Immediately after it popped up on the Internet, the video went viral, shooing Cosby back into the spotlight despite previous efforts to protect him from scrutiny. The reaction to a single standup act by a male comedian —  versus the reaction to decades of accusations by multiple women — is telling. 

"You know, a woman can be not believed for 30 years. But it takes one man? To make a joke about it? That fucking pissed me off so bad," as Victoria Valentino, one of Cosby's accusers, put it in New York.

That troubling point aside, however, the rapid-fire spread of Buress' sketch across social media was one of the biggest dominoes in Cosby's fall.

It didn't end there, however.
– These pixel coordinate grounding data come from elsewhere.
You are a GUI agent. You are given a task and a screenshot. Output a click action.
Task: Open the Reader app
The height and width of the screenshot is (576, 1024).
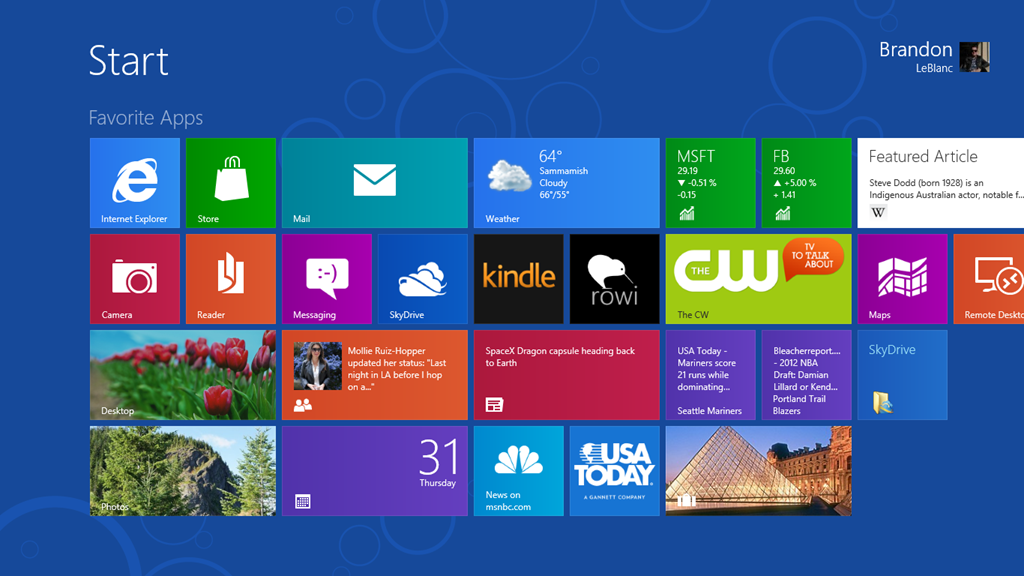pyautogui.click(x=230, y=278)
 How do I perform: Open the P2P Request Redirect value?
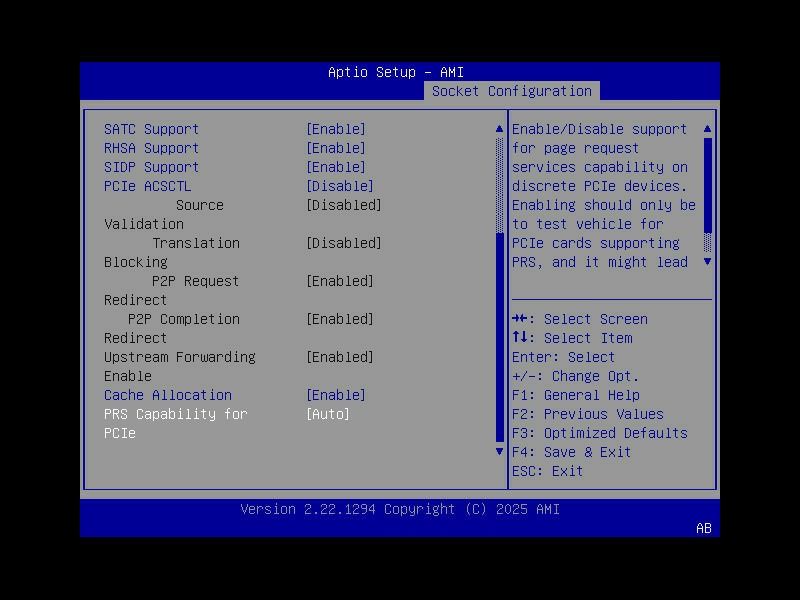click(x=341, y=280)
In November, Cosby's team attempted to wiggle their way back into the Internet's good graces — and it immediately backfired. After Cosby's Twitter account prompted users to create memes of the actor using the hashtag #CosbyMeme, the Internet retaliated by submitting images like this: 

As public scrutiny intensified, more and more women came forward with their own stories. In November, artist Barbara Bowman wrote an op-ed in the Washington Post headlined, "Bill Cosby raped me. Why did it take 30 years for people to believe my story?" In March, poet Jewel Allison followed with her own Post op-ed: "Bill Cosby sexually assaulted me. I didn't tell because I didn't want to let black America down." 

Dozens of women with varying levels of celebrity were sharing their stories, some publicly and some privately. PJ Masten, a former Playboy bunny who said Cosby assaulted her in the 70s, told New York, "I started getting private messages on Facebook from other former Bunnies: 'He did me too, PJ. He got me too.' There's a couple of websites — 'We believe the women' — and Cosby sites that we all created."

"Younger women have given something to Cosby's accusers as well: a model for how to speak up, and a megaphone in the form of social media." — Noreen Malone, New York magazine

Social media has often given a voice to those who struggle to be heard. #BlackLivesMatter, a movement launched by Alicia Garza, Patrisse Cullors and Opal Tometi, began in 2012 after George Zimmerman was acquitted in the murder of Trayvon Martin; it has since spawned nationwide protests, high-profile magazine covers and a place as a movement, "not a moment."

#WhyIStayed, a hashtag campaign writer Beverly Gooden started to call out the media's treatment of the Ray Rice domestic abuse case, is another example of social media gone right. Other seemingly successful campaigns — like #BringBackOurGirls and Kony 2012 — have since petered out, leading some to critique the staying power of social media campaigns.

But as the Cosby story has shown — if not legally, at least societally — digital spaces can have a powerful effect on the rest of the world. Without the megaphone of social media, as Malone put it, the accusations may have lived on in relative quietude, and with them the painful stories of dozens of women.  

"There's no response," Cosby said in November, following questions about the alleged incidents.

That's where he's wrong. His accusers have responded — and they're not going away.